## INSTRUCTIONS
(1) In the comments on the Scientific American article "Paradox Resolved," who is named as the author of that article?
(2) Reproduce the passage of the comments on "Paradox Resolved" between "What this means" and "have great doubts.", inclusive.

## EXTRACT TO READ
---

Paradox Resolved in Scientific American of September 2022

This document contains comments about the article Paradox Resolved by George Musser In Scientific American of September 2022.
How competing teams of researchers made the first breakthroughs in one of the deepest mysteries in physics
To read this article select: https://www.scientificamerican.com/article/how-physicists-cracked-a-black-hole-paradox/

Reflection

"Introduction"

A few years ago a team of chemists unboiled an egg. Boiling causes protein molecules in the egg to twist around one another, and a centrifuge can disentangle them to restore the original.
What this means is that when you observe both, a raw egg, and a raw egg which is first hard boiled for 10 minutes and then unboiled, using a centrifuge, there is no physical difference. I have great doubts.
May be here is the answer?
https://www.washingtonpost.com/news/speaking-of-science/wp/2015/01/28/how-and-why-chemists-figured-out-how-to-unboil-an-egg/
The result is disappointing. Anyway you cannot unscramble, scrambled eggs.
The technique is of dubious utility in a kitchen, but it neatly demonstrates the reversibility of physics.
No you cannot If you want to boil water the process requires a heating element as a source of energy.
If you want to freeze water the process requires a cooling element to remove energy.
That means if you want both boiling and cooling you need both a heating and a cooling element and a switch, which has to be human manipulated in order to start the reverse action.
The switch is the most difficult part of the process, to take care that one comes after the other.
Anything in the physical world can run both ways—it's one of the deepest features of the laws of physics, reflecting elemental symmetries of space, time and causality.

---

## SOURCE INFORMATION
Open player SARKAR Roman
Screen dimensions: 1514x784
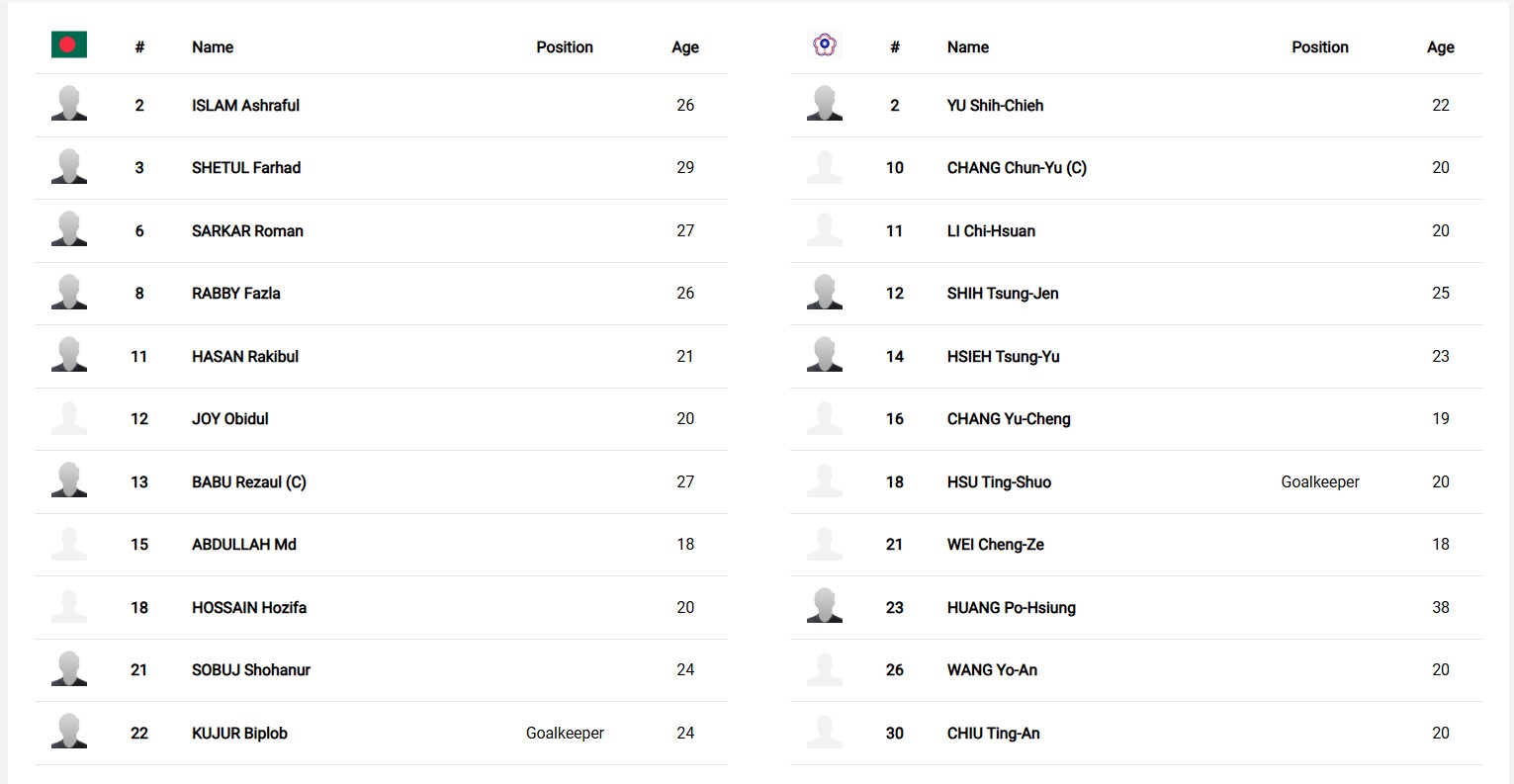[x=247, y=231]
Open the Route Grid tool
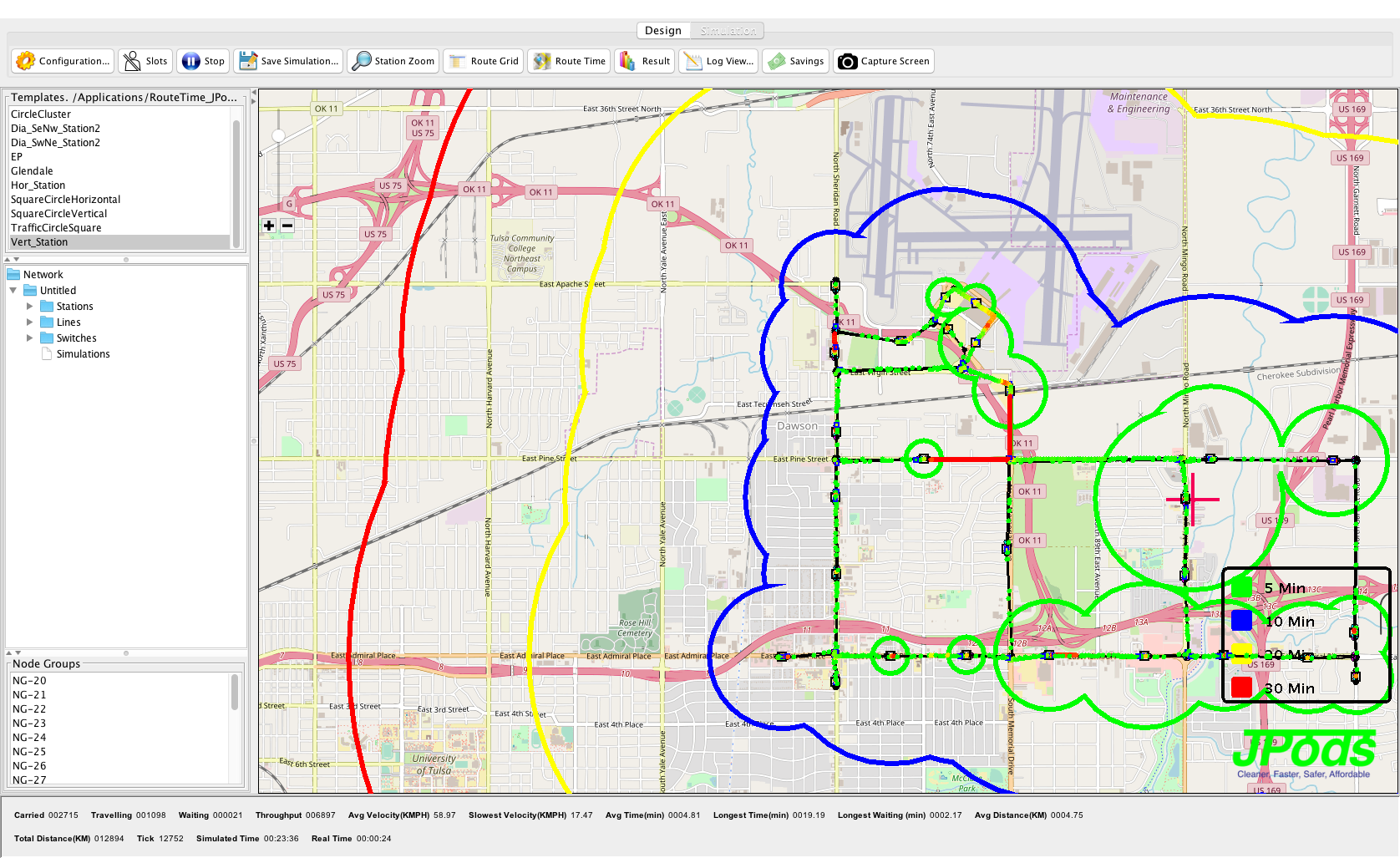Screen dimensions: 1400x858 tap(458, 61)
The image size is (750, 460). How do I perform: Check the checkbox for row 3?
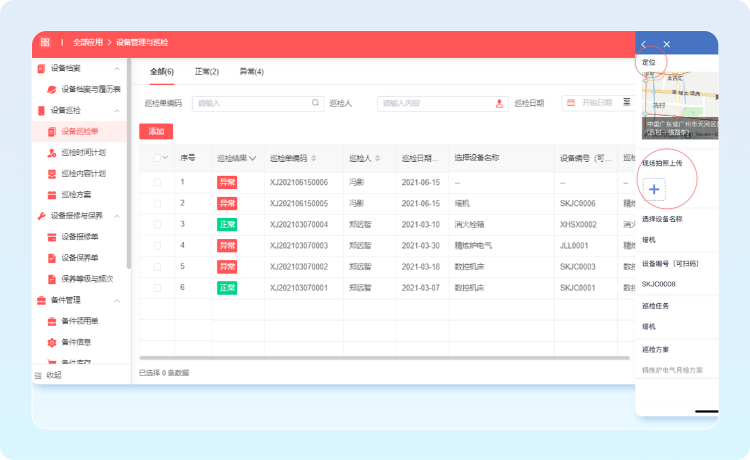tap(157, 224)
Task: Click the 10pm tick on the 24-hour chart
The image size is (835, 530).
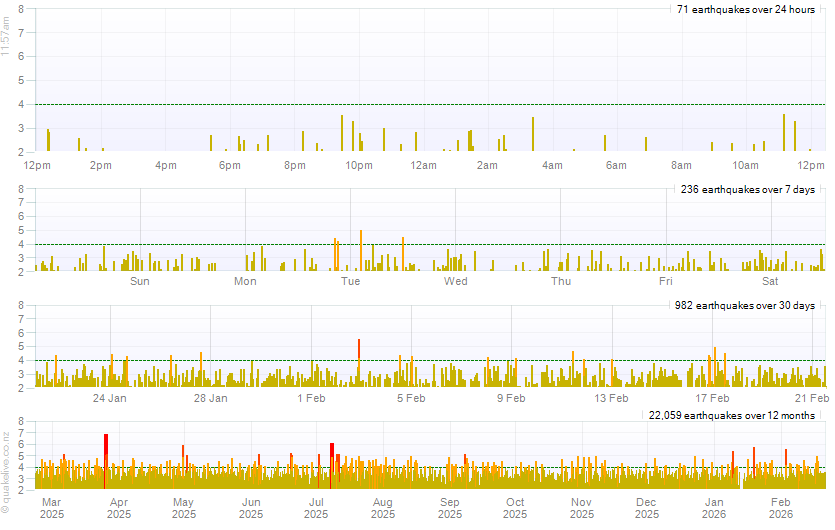Action: [359, 165]
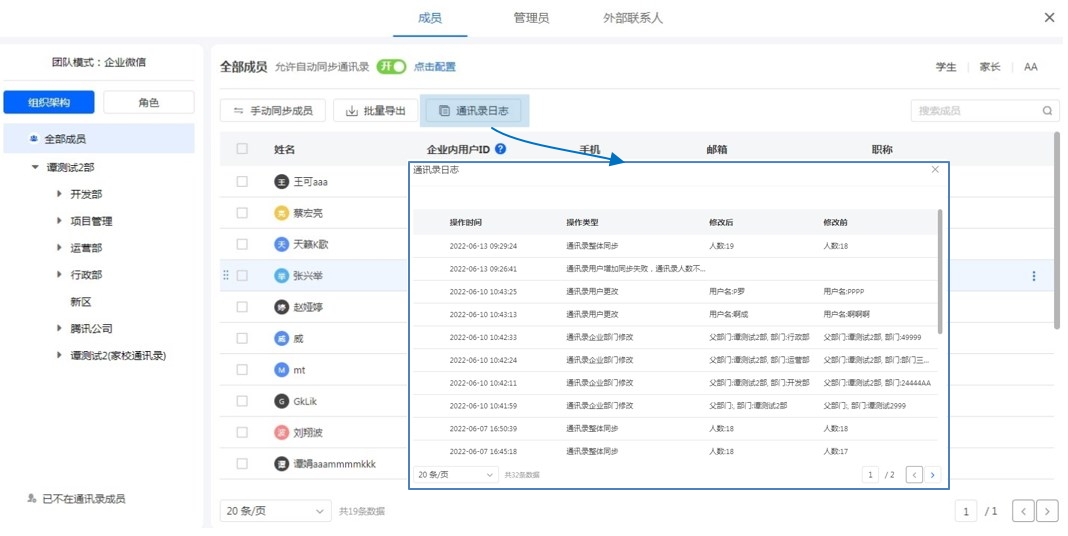This screenshot has height=536, width=1068.
Task: Click next page arrow in member list footer
Action: [1047, 511]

---

## PER-TASK ANSWERS
(1) George Musser

(2)
What this means is that when you observe both, a raw egg, and a raw egg which is first hard boiled for 10 minutes and then unboiled, using a centrifuge, there is no physical difference. I have great doubts.